Le fait de faire une pause de travail de courte durée, que ce soit pour fumer une cigarette ou que ce soit pour toute autre cause, est à considérer comme une nécessité impérieuse de la vie quotidienne et qu'il ne rompt pas le lien de subordination liant l'assuré à son employeur, dès lors que comme en l'espèce, la requérante, obligée de sortir pour fumer une cigarette, a fait sa pause dans la cour intérieure du bâtiment de son lieu de travail dont elle ne s'est pas éloignée, restant ainsi à la disposition et sous la direction de son employeur, peu importe qu'il ait tacitement ou expressément autorisé pareille pause.

En l'espèce, la requérante ne s'est pas sensiblement éloignée de son entreprise, elle ne s'est pas rendue indépendante pour vaquer à des occupations strictement personnelles sans rapport avec l'activité professionnelle assurée, et elle n'a fait qu'user d'un temps de repos, fut-il rémunéré ou non, lequel fait partie intégrante du temps de travail.

L'incident est à considérer comme survenu au temps du travail.

Corps

Reg.
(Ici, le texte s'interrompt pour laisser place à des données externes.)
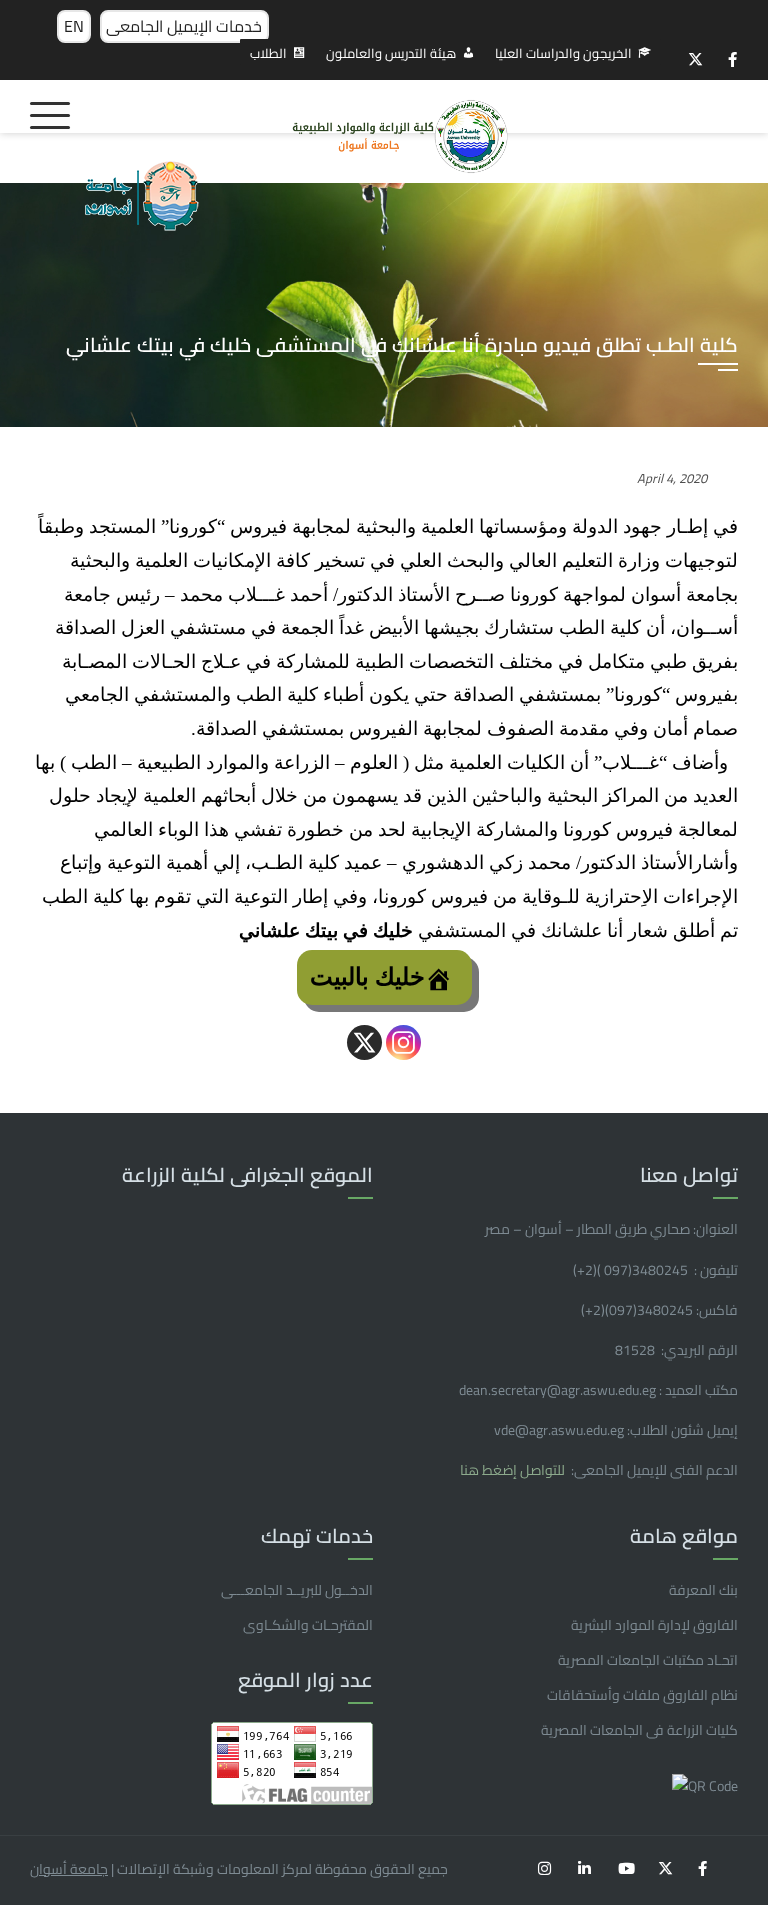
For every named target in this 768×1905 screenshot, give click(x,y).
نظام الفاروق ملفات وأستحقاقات (642, 1695)
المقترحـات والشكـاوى (308, 1625)
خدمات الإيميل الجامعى (184, 26)
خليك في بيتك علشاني (326, 930)
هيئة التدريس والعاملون (391, 53)
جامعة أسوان (69, 1869)
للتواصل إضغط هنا (514, 1470)
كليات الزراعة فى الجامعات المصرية (639, 1730)
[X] (364, 1042)
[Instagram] (403, 1042)
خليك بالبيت (367, 977)
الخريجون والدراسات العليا (563, 53)
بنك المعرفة (703, 1590)
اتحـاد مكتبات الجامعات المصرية (648, 1660)
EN (74, 26)
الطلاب (268, 53)
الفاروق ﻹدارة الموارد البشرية (654, 1625)
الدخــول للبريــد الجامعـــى (297, 1590)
N° G 105/09

Conseil Arbitral des Assurances Sociales

Audience publique du trois juillet deux mille neuf

Composition:  
M. Frank Schaffner, président du siège,
M. Patrick Walter, assesseur-employeur,
Mme Sylvie Theisen, assesseur-assurée,
ces deux derniers dûment assermentés,  
Mme Véronique Szymanski, secrétaire,

Entre:

R., née le ..., demeurant à ...,;
demanderesse, comparant par Maître Delphine Rossi, avocat, en remplacement de Maître Stéphane Lacroix, avocat­avoué, Luxembourg;

Et:

l'Association d'Assurance contre les Accidents, section industrielle, dont le siège est à Luxembourg, représentée par le président de son comité-directeur, Monsieur Paul Hansen, docteur en droit, demeurant à Fentange;
défenderesse,
comparant par Monsieur Gilbert Fritsch, inspecteur principal 1er en rang, Luxembourg, mandataire suivant procuration écrite;

Par requête déposée au siège du Conseil arbitral des assurances sociales en date du 1er avril 2009, la partie requérante forma recours contre une décision du comité-directeur de l'Association d'assurance contre les accidents, section industrielle, du 19 mars 2009.

Par lettres recommandées à la poste en date du 20 mai 2009, les parties furent convoquées pour l'audience du 10 juin 2009, à laquelle la requérante comparut par Maître Delphine Rossi, préqualifiée. La partie défenderesse comparut par son mandataire Monsieur Gilbert Fritsch, préqualifié.

Le président du siège ouvrit les débats par un exposé de l'affaire. Ensuite, les parties présentèrent leurs observations.

La partie requérante conclut à la réformation de la décision attaquée.

La partie défenderesse conclut à la confirmation de la décision attaquée.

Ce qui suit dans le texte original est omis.